From the FDA Drug Label
MAOs are currently subclassified into two types, A and B, which differ in their substrate specificity and tissue distribution. The naming conventions for monamine oxidases are MAO-A and MAO-B, which refer to the two types of monoamine oxidase enzymes that differ in their substrate specificity and tissue distribution 1.
- MAO-A is found predominantly in the intestinal tract and is involved in the catabolism of exogenous amines.
- MAO-B is found primarily in the brain and is involved in the catabolism of catecholamines and serotonin.
From the Research
Monoamine oxidase (MAO) inhibitors are named based on their selectivity for the two main isoforms of the enzyme: MAO-A and MAO-B, with the most recent and highest quality study 2 supporting the naming convention that includes the prefix "sel" for selective inhibitors, followed by "-giline" for irreversible inhibitors or "-line" for reversible inhibitors. The naming convention for MAO inhibitors is crucial for clinicians to quickly identify the selectivity and mechanism of action of these medications.

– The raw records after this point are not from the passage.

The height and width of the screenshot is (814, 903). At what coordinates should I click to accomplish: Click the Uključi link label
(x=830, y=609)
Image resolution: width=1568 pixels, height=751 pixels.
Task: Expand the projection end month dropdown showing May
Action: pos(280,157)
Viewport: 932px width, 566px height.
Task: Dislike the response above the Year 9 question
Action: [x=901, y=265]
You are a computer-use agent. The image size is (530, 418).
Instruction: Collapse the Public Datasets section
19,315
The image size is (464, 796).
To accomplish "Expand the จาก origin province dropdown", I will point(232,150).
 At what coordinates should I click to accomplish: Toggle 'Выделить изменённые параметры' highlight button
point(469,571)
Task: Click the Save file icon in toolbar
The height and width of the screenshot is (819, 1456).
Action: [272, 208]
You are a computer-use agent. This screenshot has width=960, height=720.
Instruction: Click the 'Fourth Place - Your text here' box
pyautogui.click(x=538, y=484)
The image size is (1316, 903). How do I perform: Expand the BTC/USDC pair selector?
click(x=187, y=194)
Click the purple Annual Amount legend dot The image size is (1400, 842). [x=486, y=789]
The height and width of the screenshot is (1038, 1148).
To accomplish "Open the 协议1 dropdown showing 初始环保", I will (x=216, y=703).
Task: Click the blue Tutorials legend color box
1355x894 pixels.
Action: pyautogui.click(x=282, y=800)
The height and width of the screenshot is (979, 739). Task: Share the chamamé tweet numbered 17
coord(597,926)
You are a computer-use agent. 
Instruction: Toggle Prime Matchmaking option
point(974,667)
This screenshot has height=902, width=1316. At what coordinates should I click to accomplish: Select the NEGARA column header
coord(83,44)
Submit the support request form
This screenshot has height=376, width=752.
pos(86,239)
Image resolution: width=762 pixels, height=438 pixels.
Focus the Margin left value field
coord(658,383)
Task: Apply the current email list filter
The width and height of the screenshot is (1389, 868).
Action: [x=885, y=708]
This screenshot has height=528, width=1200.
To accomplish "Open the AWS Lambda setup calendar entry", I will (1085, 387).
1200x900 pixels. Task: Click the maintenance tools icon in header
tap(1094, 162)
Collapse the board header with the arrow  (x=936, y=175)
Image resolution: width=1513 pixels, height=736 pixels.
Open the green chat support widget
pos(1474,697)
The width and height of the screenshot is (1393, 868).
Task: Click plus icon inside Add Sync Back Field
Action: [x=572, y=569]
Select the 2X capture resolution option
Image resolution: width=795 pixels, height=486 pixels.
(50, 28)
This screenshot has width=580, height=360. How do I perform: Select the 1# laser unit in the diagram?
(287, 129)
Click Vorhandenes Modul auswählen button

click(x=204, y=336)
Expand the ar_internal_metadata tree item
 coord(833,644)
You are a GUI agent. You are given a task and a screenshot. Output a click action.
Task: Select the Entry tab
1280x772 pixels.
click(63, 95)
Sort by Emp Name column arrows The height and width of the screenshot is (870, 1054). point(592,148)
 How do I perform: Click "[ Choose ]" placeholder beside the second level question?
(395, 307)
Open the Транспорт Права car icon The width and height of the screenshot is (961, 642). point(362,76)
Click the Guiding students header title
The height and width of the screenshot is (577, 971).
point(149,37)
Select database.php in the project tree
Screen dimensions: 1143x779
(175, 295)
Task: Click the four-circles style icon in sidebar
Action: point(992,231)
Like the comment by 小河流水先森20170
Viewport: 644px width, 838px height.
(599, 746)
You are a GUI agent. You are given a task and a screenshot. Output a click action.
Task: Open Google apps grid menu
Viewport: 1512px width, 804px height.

- The prefix "sel" is used for selective inhibitors,
- "-giline" is used for irreversible inhibitors,
- and "-line" is used for reversible inhibitors. For example, selegiline is a selective irreversible MAO-B inhibitor, while rasagiline follows the same pattern. Reversible inhibitors of MAO-A are often named with the suffix "-line," as in moclobemide. Non-selective MAO inhibitors that inhibit both isoforms typically have more varied naming patterns, such as phenelzine, tranylcypromine, and isocarboxazid, as noted in 3 and 4. These older, non-selective agents don't follow a consistent naming convention as they were developed before the distinction between MAO subtypes was well understood, as discussed in 5 and 6. The naming system helps clinicians quickly identify the selectivity and mechanism of action of these medications, which is important because MAO-A inhibitors carry dietary restrictions due to the risk of hypertensive crisis when combined with tyramine-rich foods, while selective MAO-B inhibitors at therapeutic doses generally don't require such restrictions, as highlighted in 2.
The most recent study 2 provides a comprehensive review of MAOs and their role in neurotransmitter metabolism, which supports the importance of understanding the naming convention for MAO inhibitors.
- The study notes that MAO A and B are mammalian flavoenzymes bound to the outer mitochondrial membrane,
- and that they have been the subject of many biochemical, structural, and pharmacological investigations due to their central role in neurotransmitter metabolism. The study also discusses the use of selective MAO B inhibitors, such as rasagiline and safinamide, in the treatment of Parkinson's disease, and highlights the potential neuroprotective effects of MAO inhibition. Overall, the naming convention for MAO inhibitors is an important aspect of their use in clinical practice, and is supported by the most recent and highest quality evidence 2.